Google's decision to push Panda 2.4 and the Google Analytics update on the same day wreaked havoc on my ability to see what was really going on. I can only imagine that some of the first-time Panda sites using Google Analytics are reeling right now.
Google pretty frequently points out that many of their teams do not share information intentionally. As an example, the search team has stated time and again that sites that run AdSense advertisements do not receive preferential treatment in the SERPs, despite the fact that this would positively affect Google's bottom line. Similarly, Google's other web properties like Maps, Places and Knol (purportedly) aren't given any special treatment, either. Perhaps this is a similar case, but it's borderline irresponsible for Google to have pushed these two updates simultaneously. I believe the onus falls more on the Analytics team, but it's hard to know really.
Seeing Through Pandalytics 1.0
In trying to get to the bottom of this issue, it's important to understand how visit calculation in Google Analytics had changed. Straight from the announcement blog post:
What’s changing?
Currently, Google Analytics ends a session when:
- More than 30 minutes have elapsed between pageviews for a single visitor.
- At the end of a day.
- When a visitor closes their browser.
If any of these events occur, then the next pageview from the visitor will start a new session.
In the new model, Google Analytics will end a session when:
- More than 30 minutes have elapsed between pageviews for a single visitor.
- At the end of a day.
- When any traffic source value for the user changes. Traffic source information includes: utm_source, utm_medium, utm_term, utm_content, utm_id, utm_campaign, and gelid.
Ultimately, this change is about assigning proper attribution for conversions and engagement. As Michael Whitaker points out in his blog post, previous to August 11, it was possible to find plenty of keywords with pageviews and unique visitor counts but 0 visits. Grab the custom report from his post to see for yourself, or take a look here (with filter applied so that visits = 0):
Now, each new keyword is going to count as a visit, which is really the right move. See this same report set to a date after the change:
Some Examples
So what is actually going on here? Well, here are a few real-world scenarios where the way that visits is calculated is changing.
Scenario 1:
- User searches Google for "Product Name" and clicks on your AdWords advertisement.

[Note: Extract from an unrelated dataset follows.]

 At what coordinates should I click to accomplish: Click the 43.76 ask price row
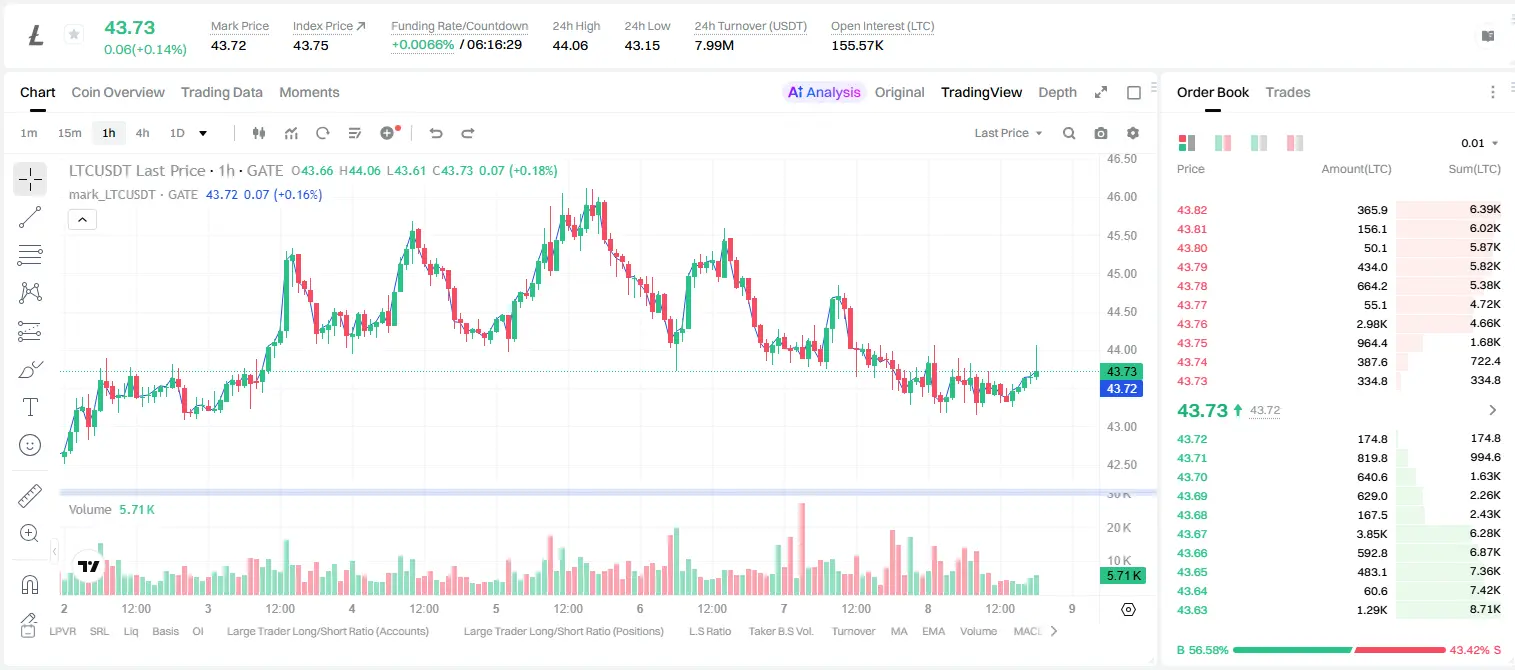pos(1338,324)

- User leaves site and searches a few more times, click on competition and comparing prices and features.
- User ultimately decides to with your product, Googles "Your Brand + Product Name", clicks your organic listing, and buys the product. This whole process takes less than 30 minutes.
Previously, the second visit to your site would still count towards the original query, "Product Name". The conversion is attributed to the most recent non-direct source, so "Your Brand + Product Name" gets the credit, but would not appear in your organic keyword report (or would with 0 visits attached). Now, this counts as 2 separate sessions, and "Your Brand + Product Name" will appear in your organic keyword report with 1 visit.
Scenario 2:
- User searches "Product Name" and lands on your site.
- User exits and visits a few other sites.
- User searches "Slightly Refined Product Name", lands on your site, and buys.
Again, now this counts as two visits, where it used to be one. In fact, for this particular client, I believe this scenario was pretty common, as average query length increased significantly, suggesting users were refining their queries.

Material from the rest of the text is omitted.